CDS View Performance Best Practice – NOT NULL preserving LEFT OUTER JOIN
This blog post focuses on the CDS view performance anti-pattern called “NOT NULL preserving LEFT OUTER JOIN” and it’s part of the CDS View Performance Best Practices series. You can find an introduction to CDS View performance recommendations, aspects you need to consider in terms of performance, and a list of all available CDS anti-patterns in the following blog post: https://blogs.sap.com/2023/06/26/cds-view-performance-best-practises/
The “NOT NULL preserving LEFT OUTER JOIN” is one of the most prominent anti-patterns, which can cause very severe performance problems. Let us see with a simple example how exactly you can identify this anti-pattern, the impact and why this leads to a performance problem.
What is meant by “preserve NOT NULL” exactly? It is a calculation which will never have NULL as a result.
This calculation (Fig. 1) returns the value X if the condition is true. In all other scenarios the result will be a blank value. So, it will never return NULL. Let’s demonstrate the result of this calculation with different input values for the expression (Fig. 2).
This pattern is also valid for other functions:
- COALESCE – default parameter
- CASE … ELSE <another CASE>
- <constant> – a fixed value
Additionally keep in mind that functions can have an implicit default result of NULL if no expressions are fulfilled. In our scenario this is overwritten by the ELSE branch. This is by itself not bad or an anti-pattern, but it causes a big performance problem when the calculation is part of a LEFT OUTER JOIN, which is the case for association in the model. Why is this a problem?
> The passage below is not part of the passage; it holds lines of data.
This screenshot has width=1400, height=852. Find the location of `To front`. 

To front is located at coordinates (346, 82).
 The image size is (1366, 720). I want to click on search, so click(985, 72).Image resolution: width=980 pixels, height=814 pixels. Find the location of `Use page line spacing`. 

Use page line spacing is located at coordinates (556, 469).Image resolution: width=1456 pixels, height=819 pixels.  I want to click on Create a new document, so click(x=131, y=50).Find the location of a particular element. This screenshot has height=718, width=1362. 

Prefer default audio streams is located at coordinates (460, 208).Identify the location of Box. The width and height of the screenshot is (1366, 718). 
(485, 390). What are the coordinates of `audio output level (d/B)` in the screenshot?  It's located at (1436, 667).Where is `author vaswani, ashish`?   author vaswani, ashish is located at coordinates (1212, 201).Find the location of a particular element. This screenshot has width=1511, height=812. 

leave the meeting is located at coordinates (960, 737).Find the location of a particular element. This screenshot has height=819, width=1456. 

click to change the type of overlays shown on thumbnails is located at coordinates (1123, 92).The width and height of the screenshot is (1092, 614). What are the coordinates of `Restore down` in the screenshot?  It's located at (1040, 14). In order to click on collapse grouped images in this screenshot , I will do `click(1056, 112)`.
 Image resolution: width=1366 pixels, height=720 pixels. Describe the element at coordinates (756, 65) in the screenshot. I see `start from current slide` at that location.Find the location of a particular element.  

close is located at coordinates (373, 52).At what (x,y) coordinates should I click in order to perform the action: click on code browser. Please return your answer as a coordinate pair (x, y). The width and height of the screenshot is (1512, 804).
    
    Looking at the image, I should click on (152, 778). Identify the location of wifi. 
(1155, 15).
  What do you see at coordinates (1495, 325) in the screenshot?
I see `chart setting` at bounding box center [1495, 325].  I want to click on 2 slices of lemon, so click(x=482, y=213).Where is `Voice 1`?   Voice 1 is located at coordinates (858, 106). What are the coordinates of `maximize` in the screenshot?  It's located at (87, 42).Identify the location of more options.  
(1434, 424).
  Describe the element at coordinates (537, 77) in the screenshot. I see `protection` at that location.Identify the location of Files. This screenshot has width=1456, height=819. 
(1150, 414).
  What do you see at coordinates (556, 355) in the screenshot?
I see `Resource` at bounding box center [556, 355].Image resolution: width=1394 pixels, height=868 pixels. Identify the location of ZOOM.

Basically, as soon as you have a field which doesn’t preserve the NULL behavior, the SAP HANA optimizer first needs to execute the calculation for every row (even for the rows which are discarded after the left outer join) and build up an intermediate result set to guarantee functional correctness and then execute the join. This is the key message of this blog post and anti-pattern to understand the NULL handling in SQL.
Let’s imagine an example of two models (Fig. 3) and would like to return the result shown in Fig. 4. So, we have one model for order items, the purchase order items, and another model for order header, the purchase document (Fig. 6). This model will be used in the purchase order items model to get the status of the order and contain a calculated field. Additionally, we apply a filter on a specific material TG11 to reduce the amount of data (Fig. 5).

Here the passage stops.